Difficiles négociations entre la recherche française et Springer

Dans un email adres­sé aux agents du CNRS, la Direc­tion de l’Information des sciences et tech­niques (DIST) du centre évoque les dif­fi­ciles négo­cia­tions du Consor­tium Cou­pe­rin (Consor­tium uni­fié des éta­blis­se­ments uni­ver­si­taires et de recherche pour l’accès aux publi­ca­tions numé­riques) avec l’éditeur Sprin­ger.

Selon la DIST, l’éditeur demande une aug­men­ta­tion d’au moins 1,5 % par an sur 3 ans du prix des abon­ne­ments. La direc­tion pousse à « accep­ter le risque de cou­pure des accès en jan­vier ». Ce risque, c’est concrè­te­ment qu’une très grosse par­tie des cher­cheurs fran­çais n’ait plus accès aux revues scien­ti­fiques d’1 des plus gros édi­teurs.

Les cher­cheurs fran­çais devront uti­li­ser d’autres solu­tions, pour y accé­der.
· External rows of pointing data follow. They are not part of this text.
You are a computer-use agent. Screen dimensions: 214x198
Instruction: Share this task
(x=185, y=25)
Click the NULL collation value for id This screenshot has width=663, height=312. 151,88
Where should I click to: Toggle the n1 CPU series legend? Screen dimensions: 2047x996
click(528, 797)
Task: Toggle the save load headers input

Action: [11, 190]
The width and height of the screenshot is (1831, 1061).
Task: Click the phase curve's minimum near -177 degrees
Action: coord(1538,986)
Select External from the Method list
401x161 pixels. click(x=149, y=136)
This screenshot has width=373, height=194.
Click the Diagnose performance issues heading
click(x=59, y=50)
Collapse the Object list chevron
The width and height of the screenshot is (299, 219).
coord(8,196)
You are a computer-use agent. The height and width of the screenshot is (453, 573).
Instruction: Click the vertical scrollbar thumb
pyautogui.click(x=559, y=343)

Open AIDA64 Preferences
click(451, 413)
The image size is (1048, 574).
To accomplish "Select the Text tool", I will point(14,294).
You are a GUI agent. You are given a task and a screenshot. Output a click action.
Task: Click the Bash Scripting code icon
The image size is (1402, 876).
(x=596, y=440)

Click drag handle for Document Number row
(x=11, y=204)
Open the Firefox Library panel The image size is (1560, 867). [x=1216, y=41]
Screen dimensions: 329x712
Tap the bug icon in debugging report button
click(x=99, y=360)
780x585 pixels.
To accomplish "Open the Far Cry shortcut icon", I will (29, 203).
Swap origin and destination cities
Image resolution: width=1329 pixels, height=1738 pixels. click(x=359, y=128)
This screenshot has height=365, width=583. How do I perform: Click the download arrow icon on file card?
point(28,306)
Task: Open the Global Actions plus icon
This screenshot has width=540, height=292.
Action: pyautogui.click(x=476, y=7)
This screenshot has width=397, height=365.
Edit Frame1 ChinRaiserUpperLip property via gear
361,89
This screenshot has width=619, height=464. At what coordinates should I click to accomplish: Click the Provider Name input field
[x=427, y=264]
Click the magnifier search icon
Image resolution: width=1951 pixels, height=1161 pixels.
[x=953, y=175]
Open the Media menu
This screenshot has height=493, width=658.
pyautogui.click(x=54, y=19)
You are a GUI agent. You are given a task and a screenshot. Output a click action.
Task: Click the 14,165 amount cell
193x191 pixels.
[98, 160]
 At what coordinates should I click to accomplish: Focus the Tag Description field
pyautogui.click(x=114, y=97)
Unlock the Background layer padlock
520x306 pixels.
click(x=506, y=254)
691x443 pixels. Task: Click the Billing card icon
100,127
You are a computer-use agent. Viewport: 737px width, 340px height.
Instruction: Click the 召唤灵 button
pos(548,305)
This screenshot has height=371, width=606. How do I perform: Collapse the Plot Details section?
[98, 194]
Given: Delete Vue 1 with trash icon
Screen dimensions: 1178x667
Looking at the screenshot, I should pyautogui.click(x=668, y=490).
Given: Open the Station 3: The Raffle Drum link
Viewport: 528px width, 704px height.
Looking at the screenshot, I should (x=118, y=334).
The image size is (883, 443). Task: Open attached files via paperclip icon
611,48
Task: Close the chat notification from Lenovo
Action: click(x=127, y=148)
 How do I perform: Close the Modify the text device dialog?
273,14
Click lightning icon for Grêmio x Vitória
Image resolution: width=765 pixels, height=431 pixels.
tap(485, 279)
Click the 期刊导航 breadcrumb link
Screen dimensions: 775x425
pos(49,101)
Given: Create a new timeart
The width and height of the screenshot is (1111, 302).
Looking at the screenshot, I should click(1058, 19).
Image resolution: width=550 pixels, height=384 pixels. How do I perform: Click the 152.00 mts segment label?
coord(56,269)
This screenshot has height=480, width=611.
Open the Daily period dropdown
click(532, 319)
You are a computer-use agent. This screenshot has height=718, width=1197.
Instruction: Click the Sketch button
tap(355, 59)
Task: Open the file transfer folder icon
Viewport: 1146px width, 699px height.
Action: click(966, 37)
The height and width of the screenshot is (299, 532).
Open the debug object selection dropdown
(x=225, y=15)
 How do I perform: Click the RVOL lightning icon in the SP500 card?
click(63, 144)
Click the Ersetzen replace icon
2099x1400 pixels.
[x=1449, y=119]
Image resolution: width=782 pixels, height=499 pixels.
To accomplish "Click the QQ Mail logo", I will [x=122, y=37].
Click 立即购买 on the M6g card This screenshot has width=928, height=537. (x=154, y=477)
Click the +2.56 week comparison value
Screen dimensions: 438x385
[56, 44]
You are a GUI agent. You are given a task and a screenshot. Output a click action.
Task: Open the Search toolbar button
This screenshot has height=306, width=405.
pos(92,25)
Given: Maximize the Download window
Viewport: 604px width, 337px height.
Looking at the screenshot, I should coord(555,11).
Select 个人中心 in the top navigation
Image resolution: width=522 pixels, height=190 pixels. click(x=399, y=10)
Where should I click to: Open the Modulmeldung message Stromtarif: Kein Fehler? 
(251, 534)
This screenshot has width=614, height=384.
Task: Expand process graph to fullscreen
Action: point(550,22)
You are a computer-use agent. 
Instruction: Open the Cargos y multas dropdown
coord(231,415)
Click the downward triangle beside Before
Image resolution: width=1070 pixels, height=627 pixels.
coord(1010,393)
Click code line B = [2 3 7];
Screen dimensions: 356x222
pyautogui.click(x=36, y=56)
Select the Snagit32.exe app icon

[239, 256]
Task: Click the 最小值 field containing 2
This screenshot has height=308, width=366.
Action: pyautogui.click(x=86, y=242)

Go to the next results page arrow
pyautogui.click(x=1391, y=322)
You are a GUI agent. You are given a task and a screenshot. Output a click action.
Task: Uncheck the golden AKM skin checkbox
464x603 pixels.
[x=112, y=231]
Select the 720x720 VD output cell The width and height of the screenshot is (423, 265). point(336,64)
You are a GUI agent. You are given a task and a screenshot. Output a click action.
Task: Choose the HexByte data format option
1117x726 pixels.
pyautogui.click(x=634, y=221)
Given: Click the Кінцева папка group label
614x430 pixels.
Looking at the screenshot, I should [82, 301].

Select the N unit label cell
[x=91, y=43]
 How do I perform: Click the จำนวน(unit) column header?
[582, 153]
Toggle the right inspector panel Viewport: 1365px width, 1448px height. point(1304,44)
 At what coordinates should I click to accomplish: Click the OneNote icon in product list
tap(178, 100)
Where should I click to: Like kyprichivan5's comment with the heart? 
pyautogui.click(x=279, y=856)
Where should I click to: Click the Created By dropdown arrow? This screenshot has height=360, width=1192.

Par exemple, soit l’un des auteurs a publié l’article sur son site ou sur un site d’archives de type ArXiv, soit de cher­cher sur la pla­te­forme sci-hub, soit de deman­der l’article à leurs col­lègues via le hash­tag #ican­hazpdf.

On le voit ici, ces dif­fé­rentes solu­tions d’accès paral­lèle per­mettent, entre autres, aux clients des édi­teurs d’avoir une pos­si­bi­li­té de pres­sion un peu plus impor­tante sur les gros édi­teurs, qui étaient jusqu’alors très domi­nants dans ce genre de négo­cia­tions.

 

Màj 9 décembre :

Selon un rap­port de la DIST du CNRS, les marges opé­ra­tion­nelles des cinq plus gros groupes d’édition scien­ti­fique attei­gnaient pour­tant déjà plus de 32% de leur chiffre d’affaire sur le sec­teur en 2014. Et Sprin­ger, qui a récem­ment fusion­né avec le groupe Macmillan/Nature, obte­nait même cette année là un taux de marge opé­ra­tion­nelle sur ses acti­vi­tés d’édition scien­ti­fique de 39%.

Selon un point d’actualité du Réseau natio­nal des biblio­thèques de Mathé­ma­tiques sur le sujet, « pour les négo­cia­teurs et négo­cia­trices de Couperin.org, toutes les pro­po­si­tions de Sprin­ger sont jugées inac­cep­tables ». Le réseau rap­pelle aus­si que cette situa­tion ne touche pas que la France, évo­quant les cas du Dane­mark et de l’Université de Mont­réal.